Objective: To investigate and compare the molecular and clinicopathologic features of CIMP-positive colorectal cancers defined by classic (p16, hMLH1, MINT1, MINT2, MINT31) and new (CACNA1G, IGF2, NEUROG1, RUNX3, SOCS1) CIMP panels.
Design: We analyzed 130 colorectal cancers for hypermethylation of both panels using methylation-specific polymerase chain reaction.

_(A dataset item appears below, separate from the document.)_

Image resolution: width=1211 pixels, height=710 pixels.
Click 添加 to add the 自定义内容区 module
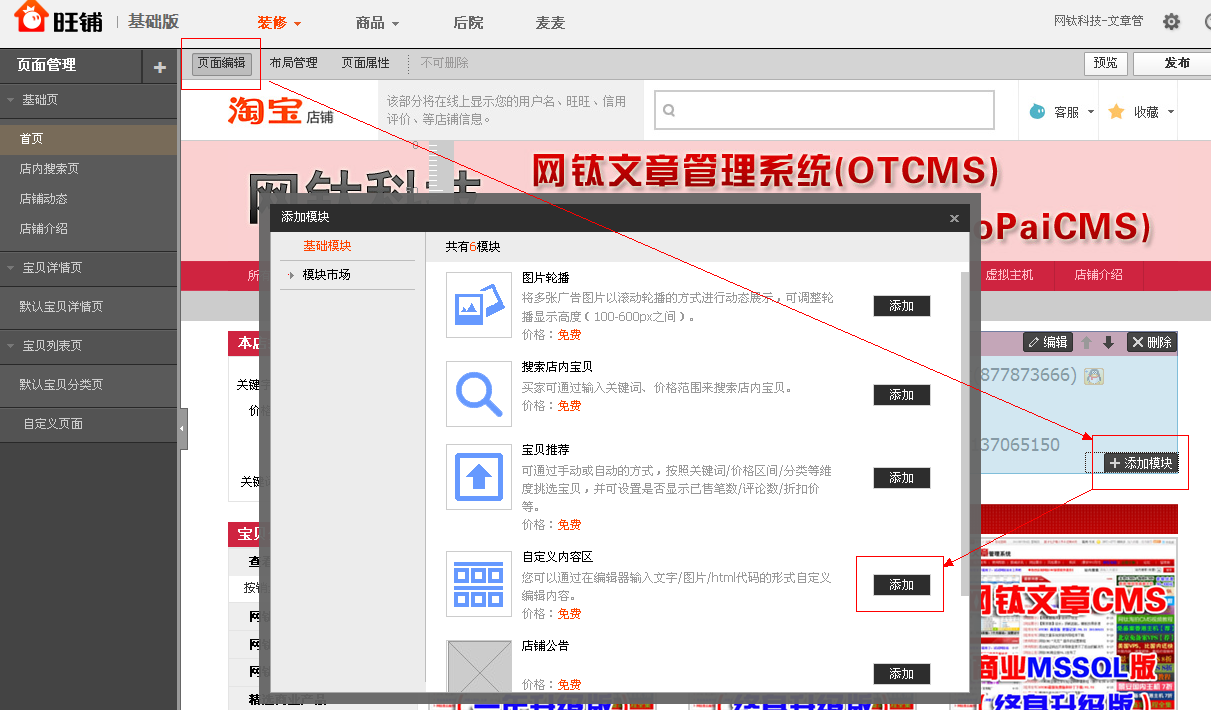(899, 584)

Results: With at least 2 markers methylated, both classic (39/130; 23.1%) and new (23.1%) CIMP-positive colorectal cancers were significantly associated with proximal tumor location, microsatellite instability, and BRAF mutation (all P values were less than .05). The new panel outperformed the classic panel in detecting these features. With at least 3 markers methylated, new CIMP-positive colorectal cancers (16.9%) were closely associated with proximal tumor location, low frequency of KRAS mutation, and high frequency of BRAF mutation (all P values were less than .05), whereas classic CIMP-positive colorectal cancers (18.5%) were closely associated with proximal tumor location, frequent microsatellite instability, and frequent BRAF mutation (all P values were less than .05). Analyzing a combination of CIMP and microsatellite instability status, CIMP-positive/microsatellite instability-negative colorectal cancers had the worst clinical outcomes.
Conclusions: Whereas the classic panel outperformed in predicting clinical outcome, the new panel was superior in detecting known clinicopathologic features of CIMP but inferior in prognostication power.